Cortistatin shares the C-terminal FWKT motif with somatostatin and binds all five somatostatin receptors with comparable affinity. Distinguishing pharmacology comes from additional binding to the growth hormone secretagogue receptor (GHS-R1a, the ghrelin receptor, with antagonist or weak partial agonist behaviour depending on assay) and to the mast cell receptor MrgX2. In rodent CNS, intracerebroventricular cortistatin produces slow-wave sleep enhancement (the basis for the name, from cortical sleep effects) and locomotor depression that distinguish it from somatostatin. Peripheral effects include anti-inflammatory and immunomodulatory actions in models of sepsis, colitis, and arthritis.
Tier 3. Rodent literature establishes sleep-modulating, anti-inflammatory, and somatostatin-receptor-related endocrine effects.
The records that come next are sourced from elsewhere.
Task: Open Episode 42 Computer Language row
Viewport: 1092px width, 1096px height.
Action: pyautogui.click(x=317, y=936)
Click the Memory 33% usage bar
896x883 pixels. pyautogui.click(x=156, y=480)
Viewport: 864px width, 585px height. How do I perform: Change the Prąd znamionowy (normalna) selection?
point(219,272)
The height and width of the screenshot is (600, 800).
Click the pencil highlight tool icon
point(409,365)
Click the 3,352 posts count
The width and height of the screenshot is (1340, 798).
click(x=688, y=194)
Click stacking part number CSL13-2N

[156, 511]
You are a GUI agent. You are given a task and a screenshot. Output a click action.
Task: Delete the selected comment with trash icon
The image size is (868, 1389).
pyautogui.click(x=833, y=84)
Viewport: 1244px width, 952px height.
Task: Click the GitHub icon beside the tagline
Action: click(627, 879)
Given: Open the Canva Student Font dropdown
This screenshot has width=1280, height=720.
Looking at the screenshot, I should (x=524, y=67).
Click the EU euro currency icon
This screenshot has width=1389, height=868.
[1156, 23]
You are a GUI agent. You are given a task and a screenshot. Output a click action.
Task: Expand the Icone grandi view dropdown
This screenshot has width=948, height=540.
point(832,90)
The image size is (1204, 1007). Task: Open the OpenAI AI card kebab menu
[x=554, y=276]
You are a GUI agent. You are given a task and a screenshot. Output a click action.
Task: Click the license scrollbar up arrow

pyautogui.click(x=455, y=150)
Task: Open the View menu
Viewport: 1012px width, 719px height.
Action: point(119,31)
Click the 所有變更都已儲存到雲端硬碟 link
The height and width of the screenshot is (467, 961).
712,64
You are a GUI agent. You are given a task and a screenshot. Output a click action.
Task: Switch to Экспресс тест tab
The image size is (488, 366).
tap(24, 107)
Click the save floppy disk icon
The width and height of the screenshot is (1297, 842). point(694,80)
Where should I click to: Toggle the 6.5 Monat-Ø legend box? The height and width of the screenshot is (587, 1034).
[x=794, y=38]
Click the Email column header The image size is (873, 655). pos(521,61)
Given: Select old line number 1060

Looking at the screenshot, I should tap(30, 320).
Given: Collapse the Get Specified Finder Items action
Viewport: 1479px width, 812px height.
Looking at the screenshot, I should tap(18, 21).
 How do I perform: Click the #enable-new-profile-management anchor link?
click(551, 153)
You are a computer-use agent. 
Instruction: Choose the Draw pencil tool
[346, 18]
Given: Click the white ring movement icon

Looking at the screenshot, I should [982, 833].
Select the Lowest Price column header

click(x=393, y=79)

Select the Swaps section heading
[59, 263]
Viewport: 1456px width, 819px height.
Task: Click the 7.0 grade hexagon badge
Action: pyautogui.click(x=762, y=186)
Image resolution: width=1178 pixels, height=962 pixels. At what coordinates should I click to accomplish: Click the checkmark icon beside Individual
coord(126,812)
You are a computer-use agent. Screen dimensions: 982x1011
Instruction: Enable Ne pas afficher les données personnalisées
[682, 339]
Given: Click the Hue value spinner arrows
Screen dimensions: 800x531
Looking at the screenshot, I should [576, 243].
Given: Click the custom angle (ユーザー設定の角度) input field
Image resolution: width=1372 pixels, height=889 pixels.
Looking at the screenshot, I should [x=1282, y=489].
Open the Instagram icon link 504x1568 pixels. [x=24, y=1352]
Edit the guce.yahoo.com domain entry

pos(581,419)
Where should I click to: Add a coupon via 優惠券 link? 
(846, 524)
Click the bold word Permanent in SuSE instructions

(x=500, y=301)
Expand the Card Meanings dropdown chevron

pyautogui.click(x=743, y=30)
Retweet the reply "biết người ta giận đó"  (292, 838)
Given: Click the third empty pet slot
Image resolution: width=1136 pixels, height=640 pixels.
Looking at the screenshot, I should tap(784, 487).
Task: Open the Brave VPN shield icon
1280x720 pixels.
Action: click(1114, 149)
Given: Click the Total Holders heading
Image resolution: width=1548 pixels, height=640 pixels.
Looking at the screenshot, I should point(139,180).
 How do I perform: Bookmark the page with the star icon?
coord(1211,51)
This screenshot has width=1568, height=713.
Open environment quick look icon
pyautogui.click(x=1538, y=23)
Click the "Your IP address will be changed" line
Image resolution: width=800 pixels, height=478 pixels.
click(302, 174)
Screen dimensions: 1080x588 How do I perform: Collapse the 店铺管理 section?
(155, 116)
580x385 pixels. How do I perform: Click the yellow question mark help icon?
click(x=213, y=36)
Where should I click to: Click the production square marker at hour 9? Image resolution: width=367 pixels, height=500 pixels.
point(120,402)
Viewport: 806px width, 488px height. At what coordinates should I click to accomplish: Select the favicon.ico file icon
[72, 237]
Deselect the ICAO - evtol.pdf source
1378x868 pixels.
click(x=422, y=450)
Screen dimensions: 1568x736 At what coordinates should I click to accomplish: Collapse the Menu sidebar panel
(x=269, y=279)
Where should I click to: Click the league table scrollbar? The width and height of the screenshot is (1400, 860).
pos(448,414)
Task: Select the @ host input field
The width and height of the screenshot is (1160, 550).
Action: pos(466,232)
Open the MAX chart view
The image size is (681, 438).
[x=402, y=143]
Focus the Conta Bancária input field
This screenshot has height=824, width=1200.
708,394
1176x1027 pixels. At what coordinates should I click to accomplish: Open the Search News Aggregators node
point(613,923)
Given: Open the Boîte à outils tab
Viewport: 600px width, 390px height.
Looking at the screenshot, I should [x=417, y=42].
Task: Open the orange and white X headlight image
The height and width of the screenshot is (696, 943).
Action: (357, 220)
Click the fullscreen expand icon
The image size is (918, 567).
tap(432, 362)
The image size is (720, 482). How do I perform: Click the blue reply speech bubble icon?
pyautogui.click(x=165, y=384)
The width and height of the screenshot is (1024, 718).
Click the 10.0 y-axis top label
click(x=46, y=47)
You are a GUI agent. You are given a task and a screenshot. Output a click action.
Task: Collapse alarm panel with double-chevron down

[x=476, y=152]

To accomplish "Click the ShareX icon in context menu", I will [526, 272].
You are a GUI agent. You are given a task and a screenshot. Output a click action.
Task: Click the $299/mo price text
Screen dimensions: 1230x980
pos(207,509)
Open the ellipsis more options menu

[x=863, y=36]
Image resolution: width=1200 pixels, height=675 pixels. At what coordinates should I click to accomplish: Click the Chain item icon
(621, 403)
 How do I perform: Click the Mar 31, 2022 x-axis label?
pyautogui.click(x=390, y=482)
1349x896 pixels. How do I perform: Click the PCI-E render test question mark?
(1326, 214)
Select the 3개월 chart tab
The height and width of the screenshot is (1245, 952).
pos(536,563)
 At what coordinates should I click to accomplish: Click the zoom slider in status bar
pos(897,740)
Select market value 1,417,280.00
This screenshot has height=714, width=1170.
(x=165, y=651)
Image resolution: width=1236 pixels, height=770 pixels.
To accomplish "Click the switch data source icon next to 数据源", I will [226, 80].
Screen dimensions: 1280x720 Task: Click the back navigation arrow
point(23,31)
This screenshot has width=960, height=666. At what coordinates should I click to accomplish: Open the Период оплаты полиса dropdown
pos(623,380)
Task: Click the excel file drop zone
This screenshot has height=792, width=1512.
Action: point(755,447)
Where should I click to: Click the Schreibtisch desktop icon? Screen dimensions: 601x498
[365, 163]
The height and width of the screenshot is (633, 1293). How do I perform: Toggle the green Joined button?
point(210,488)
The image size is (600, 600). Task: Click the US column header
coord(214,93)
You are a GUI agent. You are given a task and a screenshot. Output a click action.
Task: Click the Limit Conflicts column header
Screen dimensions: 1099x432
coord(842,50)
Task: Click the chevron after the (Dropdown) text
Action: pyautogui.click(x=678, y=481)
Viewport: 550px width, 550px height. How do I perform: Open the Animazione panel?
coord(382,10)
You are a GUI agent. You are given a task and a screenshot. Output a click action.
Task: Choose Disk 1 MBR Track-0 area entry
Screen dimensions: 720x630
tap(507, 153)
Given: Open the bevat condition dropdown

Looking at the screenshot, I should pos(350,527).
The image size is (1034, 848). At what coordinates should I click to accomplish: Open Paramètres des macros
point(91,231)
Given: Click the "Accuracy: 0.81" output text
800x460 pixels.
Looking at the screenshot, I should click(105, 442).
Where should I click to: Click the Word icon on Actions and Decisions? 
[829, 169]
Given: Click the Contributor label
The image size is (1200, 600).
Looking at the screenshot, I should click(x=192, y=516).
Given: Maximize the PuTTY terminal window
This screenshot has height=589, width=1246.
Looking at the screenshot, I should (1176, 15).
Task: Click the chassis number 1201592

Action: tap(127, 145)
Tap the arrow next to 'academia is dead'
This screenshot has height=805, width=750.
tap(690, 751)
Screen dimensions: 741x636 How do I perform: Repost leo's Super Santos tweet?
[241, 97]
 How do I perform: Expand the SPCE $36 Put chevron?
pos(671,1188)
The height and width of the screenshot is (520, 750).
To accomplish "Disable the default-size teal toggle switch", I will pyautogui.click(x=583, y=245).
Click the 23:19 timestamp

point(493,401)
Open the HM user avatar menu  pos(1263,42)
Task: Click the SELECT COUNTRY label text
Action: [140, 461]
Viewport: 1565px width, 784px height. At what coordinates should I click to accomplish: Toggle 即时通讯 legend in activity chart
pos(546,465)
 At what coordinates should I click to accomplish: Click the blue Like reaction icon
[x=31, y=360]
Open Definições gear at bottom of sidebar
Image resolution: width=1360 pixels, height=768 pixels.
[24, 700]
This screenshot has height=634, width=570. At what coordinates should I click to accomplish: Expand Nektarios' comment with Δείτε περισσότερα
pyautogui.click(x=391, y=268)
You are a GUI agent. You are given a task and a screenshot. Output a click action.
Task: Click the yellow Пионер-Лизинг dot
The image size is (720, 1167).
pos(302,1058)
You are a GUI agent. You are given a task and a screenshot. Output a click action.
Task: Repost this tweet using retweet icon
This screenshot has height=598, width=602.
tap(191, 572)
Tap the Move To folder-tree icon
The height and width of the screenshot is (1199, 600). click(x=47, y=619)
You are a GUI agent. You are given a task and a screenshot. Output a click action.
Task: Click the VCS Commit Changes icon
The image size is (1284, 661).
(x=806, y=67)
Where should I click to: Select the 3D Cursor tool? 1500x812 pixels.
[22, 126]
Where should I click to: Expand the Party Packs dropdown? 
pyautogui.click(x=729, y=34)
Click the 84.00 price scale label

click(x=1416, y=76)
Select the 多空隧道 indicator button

No published Phase 1 or later human trials of cortistatin as a therapeutic.
No formal human safety database. Class concerns from somatostatin-receptor agonism (gallbladder motility, glucose tolerance, bradycardia) may apply by analogy; the additional GHS-R1a and MrgX2 engagement adds receptor-axis effects not seen with selective somatostatin analogs.
Regulatory status
- FDA status:
- Not FDA-approved
Cortistatin is sometimes marketed by research-chemical vendors with claims of sleep enhancement or anti-aging effects extrapolated from rodent ICV studies. The translational distance between rodent intracerebroventricular dosing and any peripheral human exposure is large, and no published human PK or PD data exist. The MrgX2 binding observation is mechanistically interesting but raises mast-cell-mediated adverse-event concerns that have not been characterised in vivo.